▶ _WHAT YOU ARE ASKED TO DO_
Rewrite the listing below from its first line through the line that contains "The height and", replacing "OK" with "Cancel" and keeping everything else the same. Leave the pictures out.
— Begin DATASET EXTRACT —
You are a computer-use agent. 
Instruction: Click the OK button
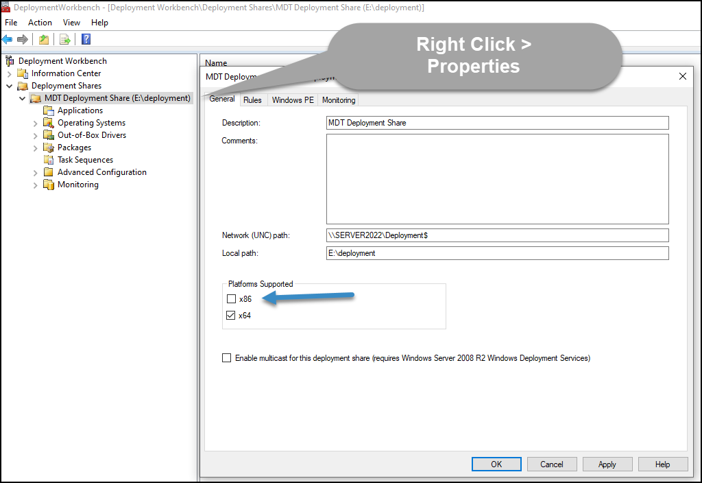pyautogui.click(x=496, y=464)
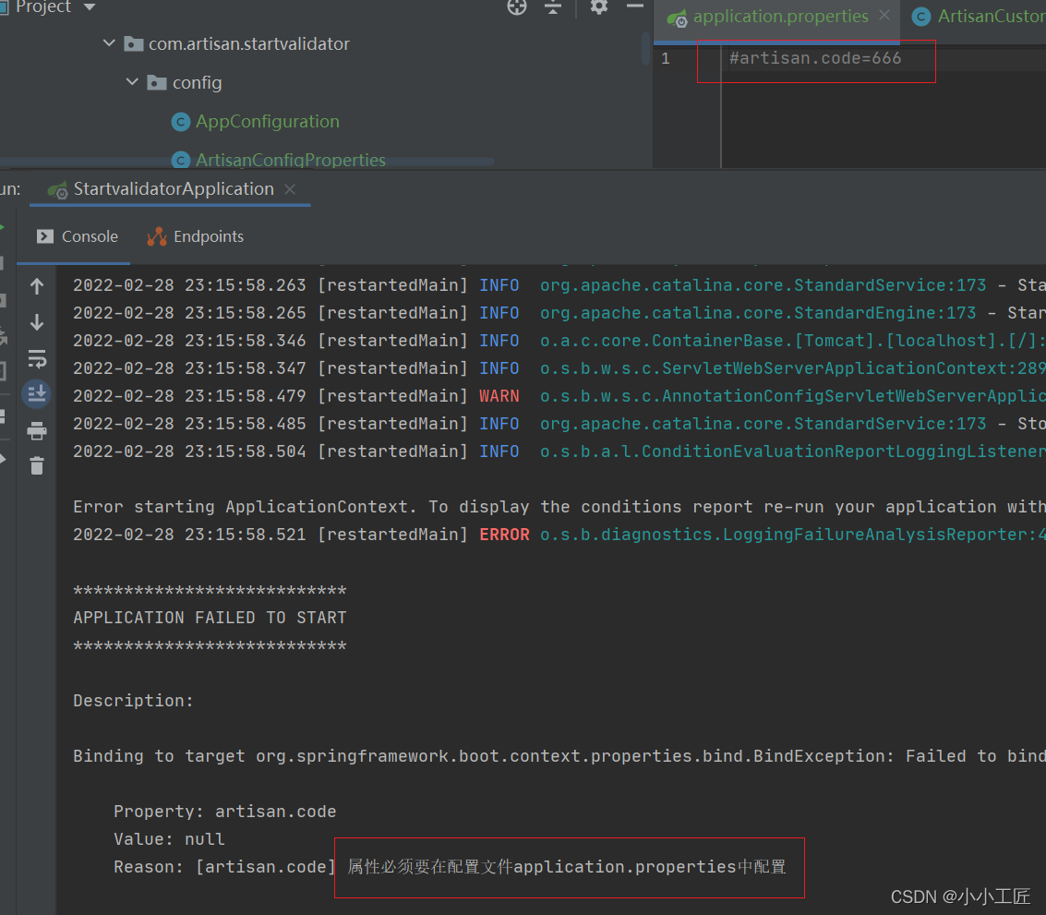
Task: Toggle scroll to end of console
Action: (37, 394)
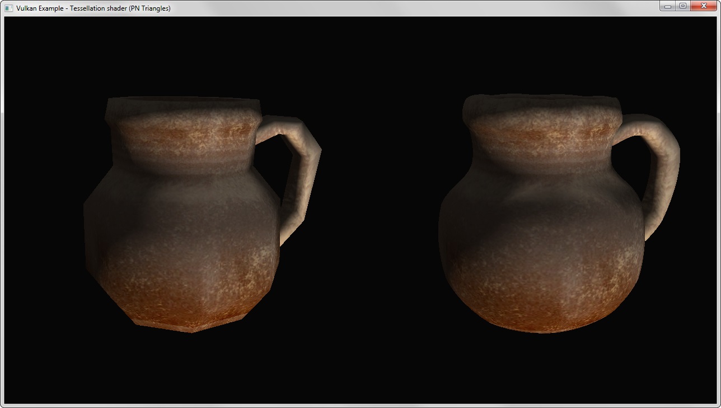Click the application icon in the title bar
The height and width of the screenshot is (408, 721).
(x=8, y=8)
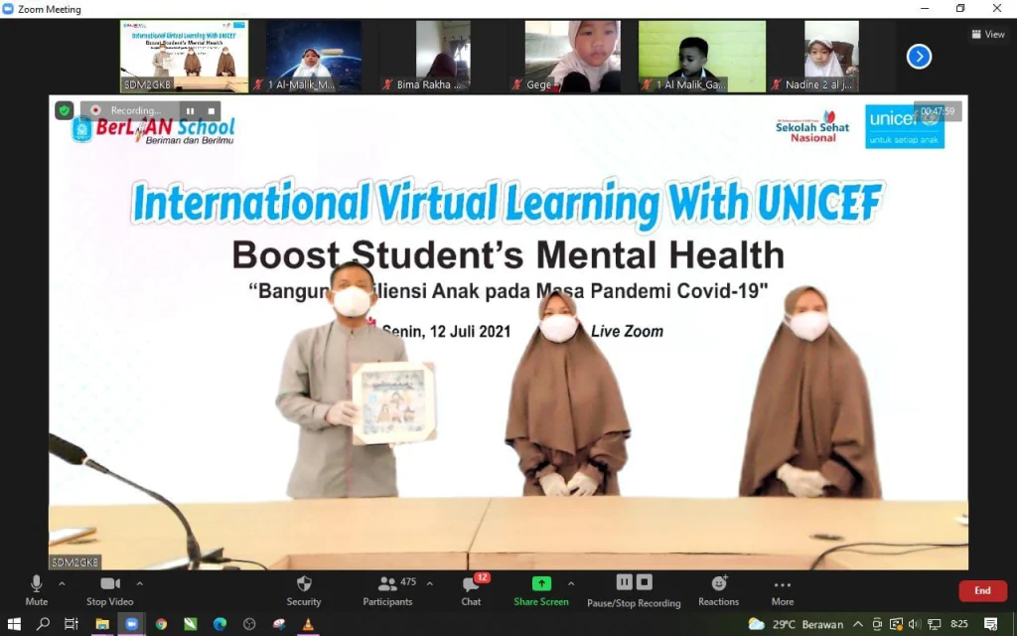Image resolution: width=1017 pixels, height=636 pixels.
Task: Select the Gege participant video thumbnail
Action: [572, 57]
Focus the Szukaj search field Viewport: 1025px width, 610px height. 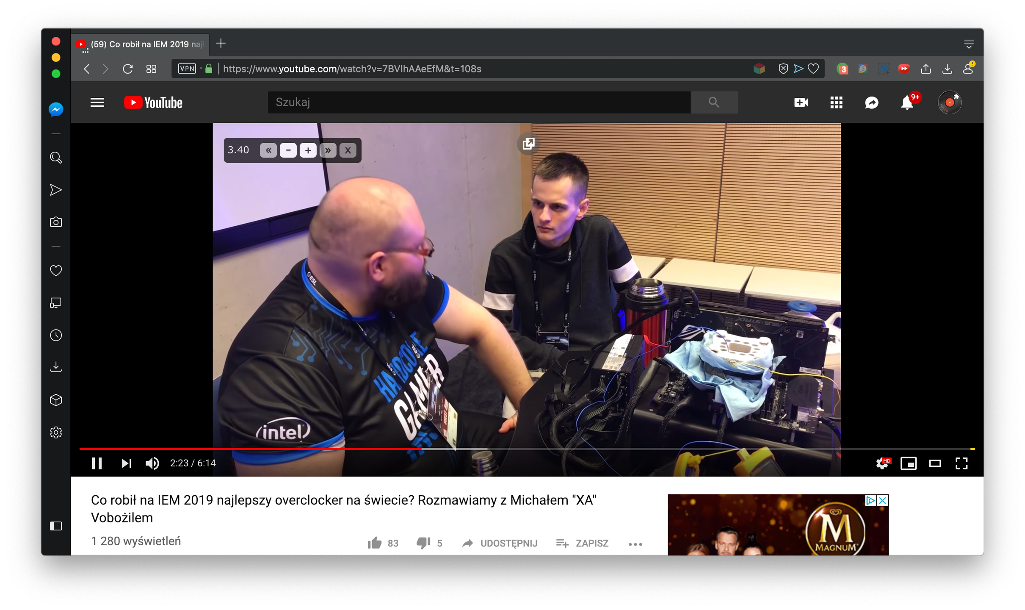pyautogui.click(x=479, y=102)

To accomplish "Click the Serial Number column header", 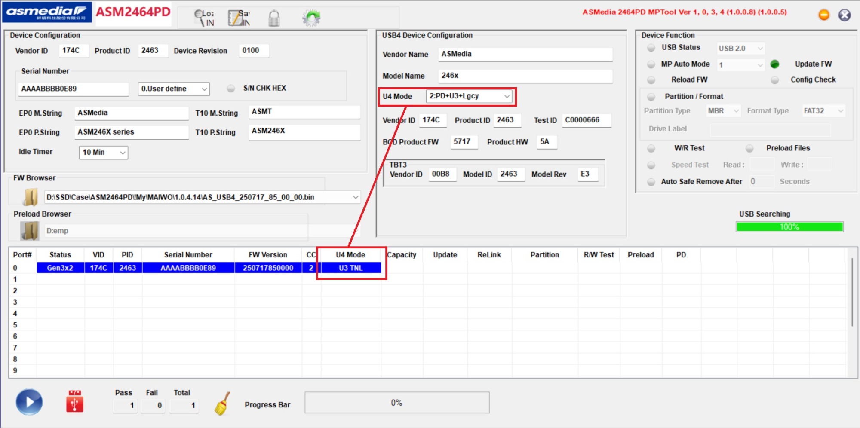I will tap(188, 255).
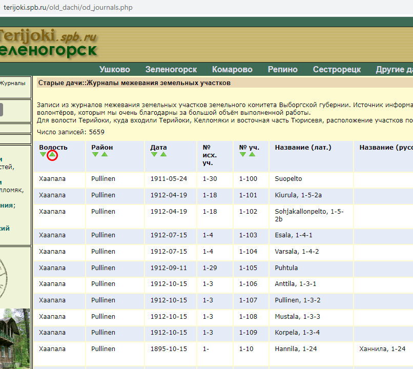Sort № уч. column with up arrow
The width and height of the screenshot is (413, 369).
(x=252, y=154)
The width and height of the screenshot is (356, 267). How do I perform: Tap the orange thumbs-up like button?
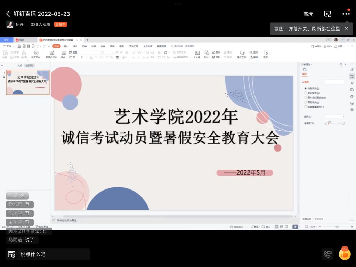[345, 254]
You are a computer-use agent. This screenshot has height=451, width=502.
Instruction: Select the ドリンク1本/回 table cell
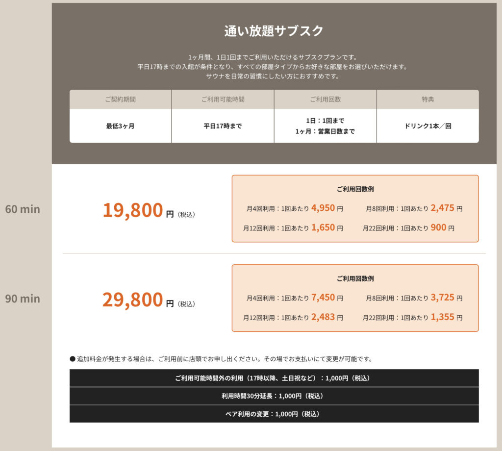click(427, 126)
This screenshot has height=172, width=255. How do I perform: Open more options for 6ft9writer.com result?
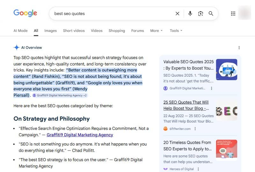pos(195,129)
— End DATASET EXTRACT —
▶ _PROBLEM SOLUTION_
You are a computer-use agent. 
Instruction: Click the Cancel button
pyautogui.click(x=496, y=464)
Task: Toggle scroll to end of console
Action: (37, 394)
Click the application icon in the title bar
The height and width of the screenshot is (408, 721).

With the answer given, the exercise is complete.